Юноша не знал наконец, что сам этот такой добрый дядя завидует ему. Если бы он мог проникнуть в думы дяди, когда тот бродил ночною порой, как тень, по покоям, одолеваемый бессонницей, то ему пришлось бы и огорчиться, и испугаться.
Он тогда понял бы, что первый враг его — дядя.
Епифан Степанович не находил себе покоя с тех пор, как его племянник попал в милость к князю.
Его ела зависть.
— И надо мне было его принимать к себе да к князю вводить!.. Ведь он оттер меня, оттер… Хитрющий мальчишка!
Так рассуждал старик Кореев, забывая, что только случай помог его племяннику выдвинуться.
— И как он ловко меня обошел! Дяденька да дяденька… А теперь и ступай к нему на поклон. За свою глупость кланяйся безбородому парнишке. Ну, да все до поры до времени. Княжая-то любовь переменчива. Придет и моя пора, и он мне поклонится. Хотелось бы мне очень у князя супротив него поработать… Сшибить, значит…
Но планы, каких козней он ни строил, все выходили неудачны.

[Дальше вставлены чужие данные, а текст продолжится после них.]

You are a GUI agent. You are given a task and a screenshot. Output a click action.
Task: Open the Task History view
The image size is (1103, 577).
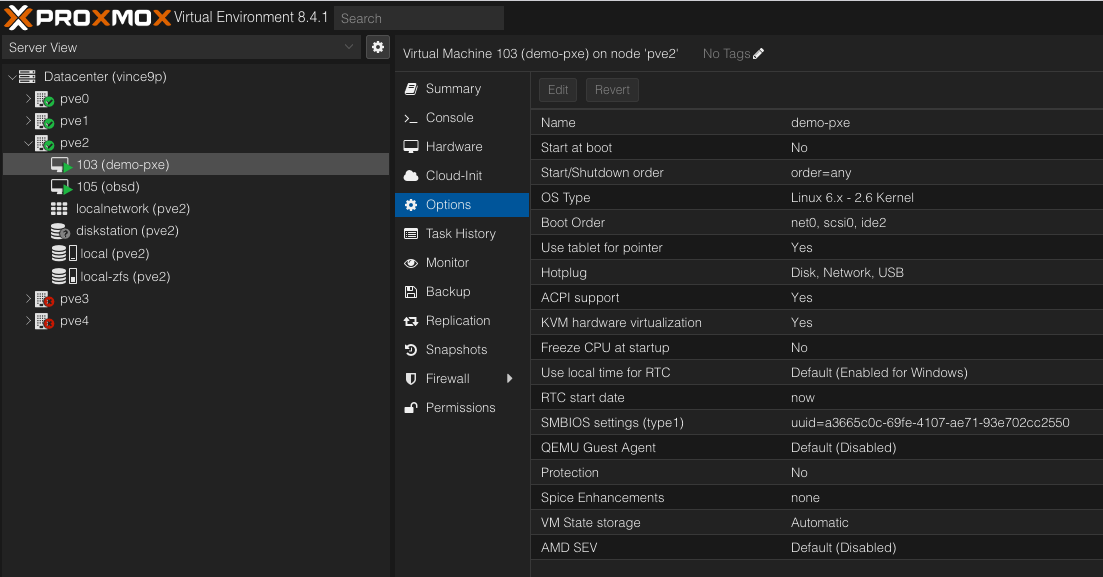[x=455, y=233]
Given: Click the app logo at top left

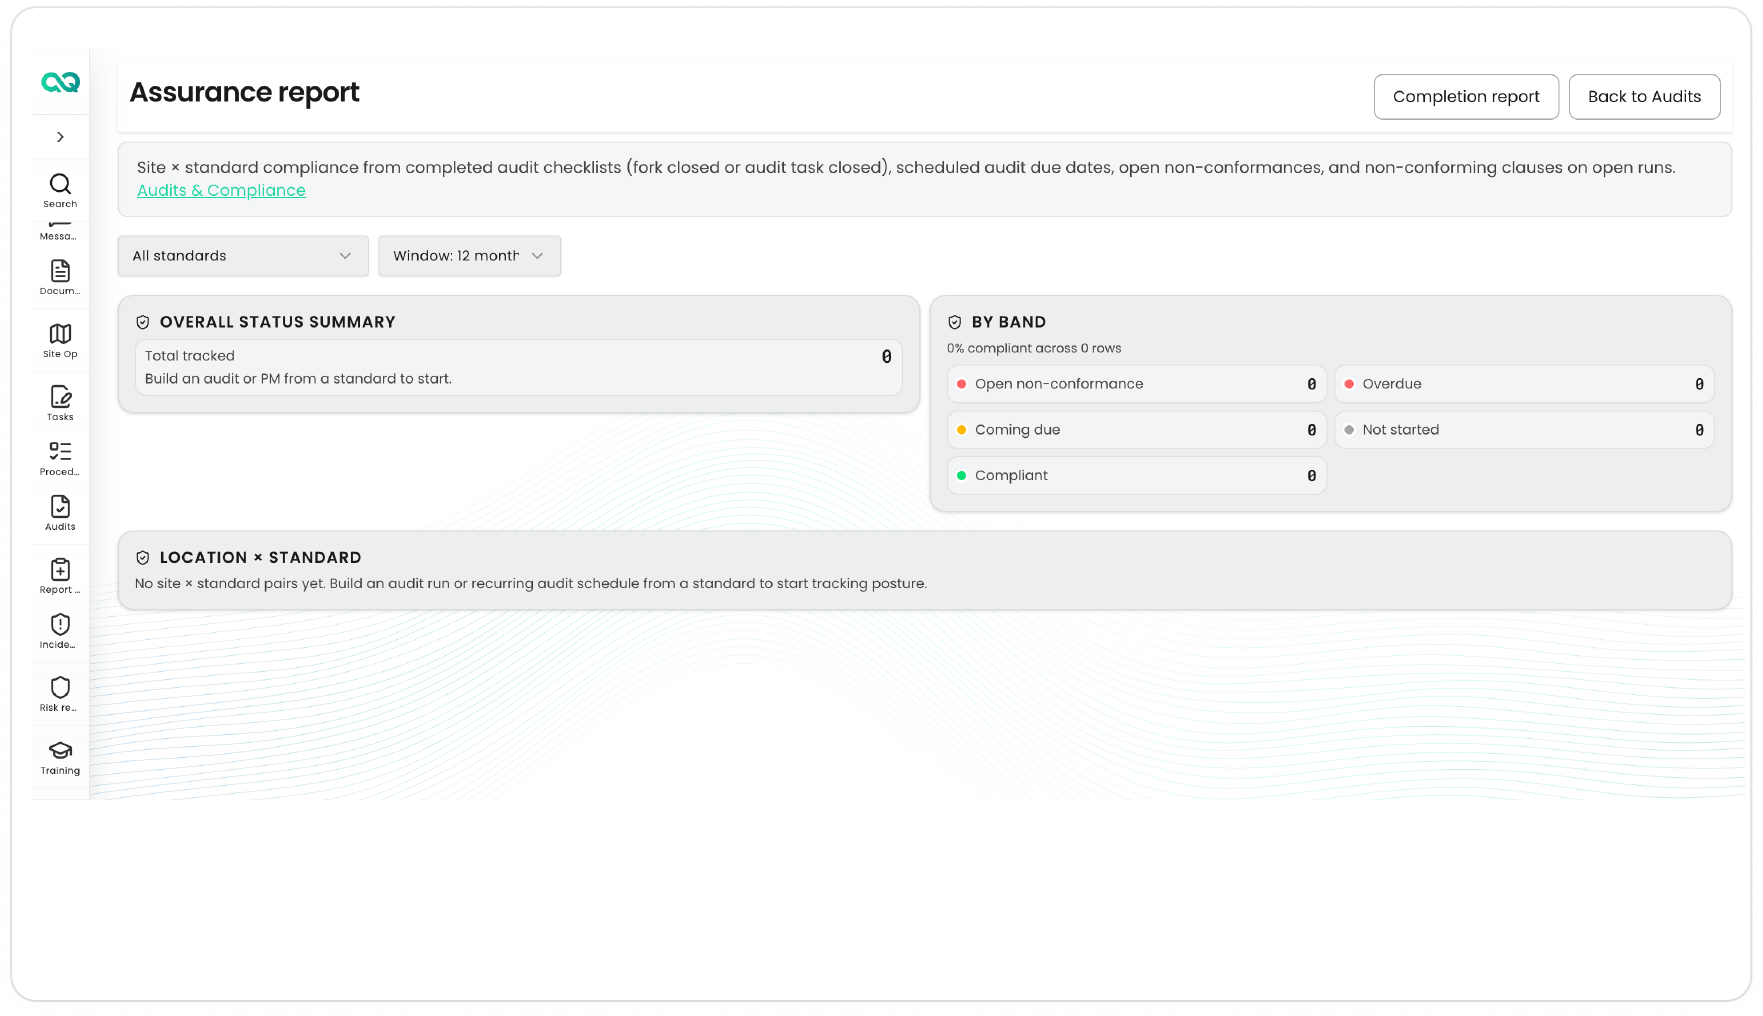Looking at the screenshot, I should pyautogui.click(x=60, y=83).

Надобно было так устроить, чтобы исподволь и незаметно: чтобы и князю невдомек, что со зла говорит, да чтобы и племянник не узнал.
Лучшим средством, в конце концов, ему показалось действовать через других.
Он повел игру осторожно.
То с тем, то с другим посмеется над племяшом:
— А пустая еще у него голова! Какой он княжий советник. Ему бы голубей гонять.
А этот — «тот или другой» — уж в свою очередь постарается разнести:
— Вот что сам дядя родной говорит…
А после, может быть, и до князя дойдет.
Олег, может быть, только поморщится.
Но ведь поморщится раз, поморщится два, а там и покосей взглянет на Андрея Алексеевича.
Быть может, в княжьей голове даже мелькнет: «И в самом деле, какой он советчик».
Пускал дядюшка в ход и другое средство.